Salerno was a highly respected and feared gangster, and a well-known New York Mafia powerhouse who continued to rise through the ranks of the Genovese crime family becoming consigliere from 1972–75, underboss in 1975, and eventually the acting–front boss from 1981-86. In the late 1970s, the FBI managed to place a listening device in his East Harlem headquarters, the Palma Boys Social Club. By the early 1980s, Salerno had been caught on the bug discussing crime family affairs and business with various members, including top underlings such as capo Matthew "Matty the Horse" Ianniello, Salerno driver and right-hand-man Vincent "Fish" Cafaro, and even Lucchese crime family boss Anthony "Tony Ducks" Corallo, whose own Jaguar, where Corallo conducted much of his affairs, had also been bugged. In February 1985, the information obtained through the FBI bug was used to eventually indict Salerno and the bosses of New York's Five Families, who sat on The Commission. The Mafia Commission Trial began in September 1986 and ended in November. Tony Salerno, along with five other New York bosses were convicted under the RICO statute and sentenced to 100 years in prison in January 1987.

===Bellomo era===
Liborio "Barney" Bellomo took over the crew in the early 1980s, operating in Harlem and the Bronx. In the early 1990s, Bellomo was promoted to street boss for imprisoned boss Vincent "The Chin" Gigante. On July 27, 1992, former capo Anthony Salerno died in prison.

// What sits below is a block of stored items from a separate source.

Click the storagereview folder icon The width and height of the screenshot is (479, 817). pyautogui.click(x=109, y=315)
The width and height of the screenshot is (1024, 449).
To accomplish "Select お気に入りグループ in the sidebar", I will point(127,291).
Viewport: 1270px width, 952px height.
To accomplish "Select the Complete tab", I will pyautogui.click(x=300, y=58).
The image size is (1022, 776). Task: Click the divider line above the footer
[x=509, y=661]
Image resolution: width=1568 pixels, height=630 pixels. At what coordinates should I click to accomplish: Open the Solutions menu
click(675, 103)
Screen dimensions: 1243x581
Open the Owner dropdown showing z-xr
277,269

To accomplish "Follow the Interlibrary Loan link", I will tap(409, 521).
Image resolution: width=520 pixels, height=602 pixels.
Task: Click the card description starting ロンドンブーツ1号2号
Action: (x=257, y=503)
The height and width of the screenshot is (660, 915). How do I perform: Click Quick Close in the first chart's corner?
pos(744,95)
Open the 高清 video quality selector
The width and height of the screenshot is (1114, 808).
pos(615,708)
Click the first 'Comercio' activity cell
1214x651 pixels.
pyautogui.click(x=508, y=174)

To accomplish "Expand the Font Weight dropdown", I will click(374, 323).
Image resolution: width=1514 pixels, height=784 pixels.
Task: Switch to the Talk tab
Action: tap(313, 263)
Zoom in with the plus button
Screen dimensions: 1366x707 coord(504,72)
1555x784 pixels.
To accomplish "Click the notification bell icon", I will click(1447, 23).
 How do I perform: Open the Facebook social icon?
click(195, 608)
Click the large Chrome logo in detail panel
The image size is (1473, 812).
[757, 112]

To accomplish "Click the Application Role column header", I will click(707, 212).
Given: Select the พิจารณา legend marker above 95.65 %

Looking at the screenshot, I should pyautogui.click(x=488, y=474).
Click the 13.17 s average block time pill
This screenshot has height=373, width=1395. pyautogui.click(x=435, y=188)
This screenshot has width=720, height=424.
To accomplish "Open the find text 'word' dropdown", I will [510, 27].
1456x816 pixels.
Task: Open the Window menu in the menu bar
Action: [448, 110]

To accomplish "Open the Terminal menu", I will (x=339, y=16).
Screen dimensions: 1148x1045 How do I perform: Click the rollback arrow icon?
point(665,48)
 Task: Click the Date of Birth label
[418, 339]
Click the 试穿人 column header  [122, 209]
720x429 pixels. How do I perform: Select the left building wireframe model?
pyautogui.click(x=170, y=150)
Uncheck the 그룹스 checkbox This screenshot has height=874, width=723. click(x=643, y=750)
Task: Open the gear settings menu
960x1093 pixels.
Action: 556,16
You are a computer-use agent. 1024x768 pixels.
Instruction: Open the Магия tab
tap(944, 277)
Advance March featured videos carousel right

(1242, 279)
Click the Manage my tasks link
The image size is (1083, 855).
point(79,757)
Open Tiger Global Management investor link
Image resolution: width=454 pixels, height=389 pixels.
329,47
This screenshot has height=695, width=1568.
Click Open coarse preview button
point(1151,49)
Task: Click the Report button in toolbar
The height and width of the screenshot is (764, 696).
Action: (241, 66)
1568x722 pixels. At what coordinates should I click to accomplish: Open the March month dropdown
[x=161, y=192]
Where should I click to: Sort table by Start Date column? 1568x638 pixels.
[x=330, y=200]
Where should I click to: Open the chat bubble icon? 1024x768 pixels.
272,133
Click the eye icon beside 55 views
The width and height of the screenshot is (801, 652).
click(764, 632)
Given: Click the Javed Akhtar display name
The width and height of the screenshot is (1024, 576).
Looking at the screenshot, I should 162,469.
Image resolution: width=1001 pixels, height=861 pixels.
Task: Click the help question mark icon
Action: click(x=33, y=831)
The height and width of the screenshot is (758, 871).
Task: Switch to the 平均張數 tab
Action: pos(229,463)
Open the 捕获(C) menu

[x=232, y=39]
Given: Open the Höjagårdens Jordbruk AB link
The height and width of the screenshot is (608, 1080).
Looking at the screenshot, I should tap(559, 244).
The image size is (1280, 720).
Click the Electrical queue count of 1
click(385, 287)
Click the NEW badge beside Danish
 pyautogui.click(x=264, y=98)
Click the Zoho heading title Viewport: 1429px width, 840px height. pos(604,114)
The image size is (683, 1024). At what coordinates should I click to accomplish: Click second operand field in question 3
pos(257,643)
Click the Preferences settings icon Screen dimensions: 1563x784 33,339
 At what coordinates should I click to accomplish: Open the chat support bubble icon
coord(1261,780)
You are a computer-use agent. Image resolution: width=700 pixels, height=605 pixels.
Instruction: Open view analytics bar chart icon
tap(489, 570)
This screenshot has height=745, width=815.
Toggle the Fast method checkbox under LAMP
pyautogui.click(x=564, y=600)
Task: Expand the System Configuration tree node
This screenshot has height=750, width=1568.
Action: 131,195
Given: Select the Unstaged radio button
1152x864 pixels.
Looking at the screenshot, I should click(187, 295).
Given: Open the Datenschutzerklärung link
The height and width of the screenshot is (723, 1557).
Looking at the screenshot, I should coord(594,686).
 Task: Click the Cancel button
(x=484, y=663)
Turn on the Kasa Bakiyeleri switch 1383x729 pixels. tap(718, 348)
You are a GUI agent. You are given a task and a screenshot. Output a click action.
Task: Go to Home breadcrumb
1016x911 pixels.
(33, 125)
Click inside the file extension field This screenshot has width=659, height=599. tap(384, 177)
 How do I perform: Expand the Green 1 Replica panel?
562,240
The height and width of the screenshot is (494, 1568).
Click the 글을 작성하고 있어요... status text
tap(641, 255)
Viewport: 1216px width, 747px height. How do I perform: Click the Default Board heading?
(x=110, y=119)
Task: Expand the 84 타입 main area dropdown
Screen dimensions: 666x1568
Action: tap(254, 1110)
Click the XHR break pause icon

Bellomo was imprisoned, and various acting leaders such as Frank "Farby" Serpico and Ernest "Ernie" Muscarella controlled the crew.

==Historical leadership==
===Caporegimes===
- c. 1893–1909 – Giuseppe "the Clutch Hand" Morello – also served as "Capo di tutti capi" from 1898–1909 until he was imprisoned.
- 1910–1916 – Nicholas "Nick Morello" Terranova – murdered on September 7, 1916.
- 1916–1932 – Ciro "The Artichoke King" Terranova – controlled the artichoke racket; retires in 1932, died in 1938.
- 1932–1965 – Michael "Trigger Mike" Coppola – controlled "numbers racket", imprisoned in 1962, and died in 1966.
  - Acting 1960 – Benjamin "Benny the Bum" DeMartino
  - Acting 1960–1965 – Philip "Benny Squint" Lombardo – when Coppola began staying in Florida for longer vacations. Became official caporegime.
- 1965–1969 – Philip "Benny Squint" Lombardo – also served as family "Acting Boss" during 1965–1969, before becoming official boss
  - Acting 1965–1969 – Anthony "Fat Tony" Salerno – became official caporegime.
- 1969–1972 – Anthony "Fat Tony" Salerno – became Consigliere 1972-1975, then Underboss 1975-1980 and Street Boss 1981-1987. Imprisoned in 1987, during the Mafia Commission Trial and died on July 27, 1992.
  - Acting 1969–1972 – Cirino "Charlie Speed" Salerno – brother to Anthony Salerno
- 1972–1975 – Antonio "Buckaloo" Ferro – became Consigliere 1975–1978, then retires.
- 1975–1981 – Saverio "Sammy" Santora – promoted to Underboss in 1981-1986, died in 1987.
  - Acting 1977–1979 – Joseph "Joe Stretch" Stracci
  - Acting 1980–1981 –Ralph "Farby" Serpico
- 1982–1998 – Liborio "Barney" Bellomo – based the crew from East Harlem and East Bronx. Became "Acting Boss" 1990-1992, imprisoned 1996-2008, became official Boss.
  - Acting 1990–1998 – Ralph Coppola – murdered in 1998.
  - Acting 1998 – Frank "Farby" Serpico – became Street boss 1998-2002, died in 2002 of natural causes.
- 1998–2003 – Ernest "Ernie" Muscarella – became Street boss 2002-2003, then imprisoned 2003-2008.
  - Acting 2002 – Pasquale DeLuca – demoted
  - Acting 2002–2003 – Louis Moscatiello – imprisoned and died.
  - Acting 2003 – Arthur "Artie" Nigro – became Street boss in 2003-2006, imprisoned 2006-2010, sentenced to life in prison in 2015.
- 2003–present – Pasquale "Uncle Patty" Falcetti – imprisoned 2014-2017
  - Acting 2015–present – Michael "Hippy" Zanfardino

==Former members==

- Saverio "Sammy Black" Santora (June 6, 1935 – May 28, 1987) former capo of 116th Street crew and underboss of the family. In the late 1970s, Santora became caporegime of Antonio "Buckaloo" Ferro's 116th Street crew operating from the East Harlem section of Manhattan. In early 1980s, Santora became Underboss of the family and his protégé Liborio Bellomo became capo of his crew. Santora served as Underboss until his death on May 28, 1987.

==Government informants and witnesses==
- Vincent "Fish" Cafaro – was Tony Salerno's right-hand man, became a co-operating witness in 1986.